Developing effective behavioural models is both an ongoing process and one with many moving parts on the Splunk backend. As such, there are views developed which enable you to monitor the health of your deployed searches, both Behavioral Indicators and Scoring Rules, and to drilldown to edit existing rules when required.

Review Indicators:

This dashboard provides a selectable table of all the indicator searches which are defined on the instance. Listed is their name, owner, schedule, status (enabled/disabled), specified base search and relevant fields. Additionally an edit button links to the underlying saved search where the user can edit the SPL, schedule or enable/disable the search.

Selecting a search from the table opens up two sections of panels:

  • Search Execution Monitoring: a selection of views displaying the searches which have run successfully/failed and of those which ran successfully produced events or didn't, The number of events returned by recent searches and the average run time of the searches. These panels are designed to highlight any issues with the search logic or failure by the search to run.

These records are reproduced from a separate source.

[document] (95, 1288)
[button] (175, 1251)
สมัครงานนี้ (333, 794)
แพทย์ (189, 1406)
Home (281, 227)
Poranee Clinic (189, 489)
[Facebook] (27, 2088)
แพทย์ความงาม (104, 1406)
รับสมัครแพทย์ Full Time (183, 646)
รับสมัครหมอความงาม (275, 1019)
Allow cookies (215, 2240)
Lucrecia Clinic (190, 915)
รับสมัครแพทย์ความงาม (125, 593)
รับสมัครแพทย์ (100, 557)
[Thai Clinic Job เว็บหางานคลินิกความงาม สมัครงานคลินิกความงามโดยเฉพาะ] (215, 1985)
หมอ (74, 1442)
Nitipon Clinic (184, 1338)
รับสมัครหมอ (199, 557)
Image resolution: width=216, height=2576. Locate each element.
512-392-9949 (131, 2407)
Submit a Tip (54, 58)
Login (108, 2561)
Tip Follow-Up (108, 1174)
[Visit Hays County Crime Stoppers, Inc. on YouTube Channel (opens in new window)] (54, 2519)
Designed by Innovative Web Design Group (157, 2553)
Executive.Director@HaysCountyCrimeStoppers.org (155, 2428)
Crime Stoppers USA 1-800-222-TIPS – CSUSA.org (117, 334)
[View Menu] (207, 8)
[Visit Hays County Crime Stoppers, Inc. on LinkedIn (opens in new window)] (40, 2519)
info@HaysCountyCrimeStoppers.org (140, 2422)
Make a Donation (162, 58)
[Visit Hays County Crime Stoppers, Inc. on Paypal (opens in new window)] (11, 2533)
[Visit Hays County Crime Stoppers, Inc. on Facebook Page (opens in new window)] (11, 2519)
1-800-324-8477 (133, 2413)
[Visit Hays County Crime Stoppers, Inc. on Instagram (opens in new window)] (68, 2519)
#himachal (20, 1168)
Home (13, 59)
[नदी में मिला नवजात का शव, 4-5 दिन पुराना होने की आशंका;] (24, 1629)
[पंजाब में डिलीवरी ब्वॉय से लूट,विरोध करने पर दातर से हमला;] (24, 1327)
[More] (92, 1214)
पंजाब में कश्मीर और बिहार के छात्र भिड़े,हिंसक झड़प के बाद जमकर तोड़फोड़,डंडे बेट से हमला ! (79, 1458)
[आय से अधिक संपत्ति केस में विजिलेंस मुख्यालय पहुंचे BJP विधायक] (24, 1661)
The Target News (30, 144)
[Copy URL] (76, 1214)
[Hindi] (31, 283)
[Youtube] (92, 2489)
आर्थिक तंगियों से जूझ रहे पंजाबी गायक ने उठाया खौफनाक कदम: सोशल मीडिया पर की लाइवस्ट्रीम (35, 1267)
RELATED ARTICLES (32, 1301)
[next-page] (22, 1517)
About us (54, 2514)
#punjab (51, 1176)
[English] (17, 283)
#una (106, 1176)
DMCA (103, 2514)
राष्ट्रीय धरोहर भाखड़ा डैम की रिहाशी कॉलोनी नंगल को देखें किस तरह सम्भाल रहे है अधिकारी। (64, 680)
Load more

  • Indicator Data Analysis: a pair of panels summarising the content of the indicator fields. The first covers statistics on the numeric values of various fields within the indicator search and the second shows the cardinality of field values, which is useful for gauging the range of non-numeric values represented and can aid investigation into search execution failures.

Review Scoring Rules:

This dashboard provides a selectable table of all the scoring rule searches which are defined on the instance. Listed is their name, owner, schedule, status (enabled/disabled), specified base search and relevant fields. Additionally an edit button links to the underlying saved search where the user can edit the SPL, schedule or enable/disable the search.

Selecting a search from the table opens up four panels:

  • Search Execution Summary: This panel shows the history of the execution for the selected scoring rule.
  • Search Runtime: This panel shows statistics for the selected rule’s search run-time over time. If you observe significant increases in search runtime or large variations, you may wish to investigate the load on your platform to ensure that searches are sufficiently optimized.
  • Data Cardinality: This panel shows cardinality for important fields and entity fields indexed by the scoring rule. Significant and unexpected changes in these values may be cause for further investigation of changes to the underlying data.
  • Event Count: This panel shows the number of events generated by this rule’s search over time. This may increase or decrease as entities and data volumes change, but if significant changes are observed unexpectedly, you may need to investigate your data sources. This panel also shows a sum of total scores assigned to all entities associated with this rule.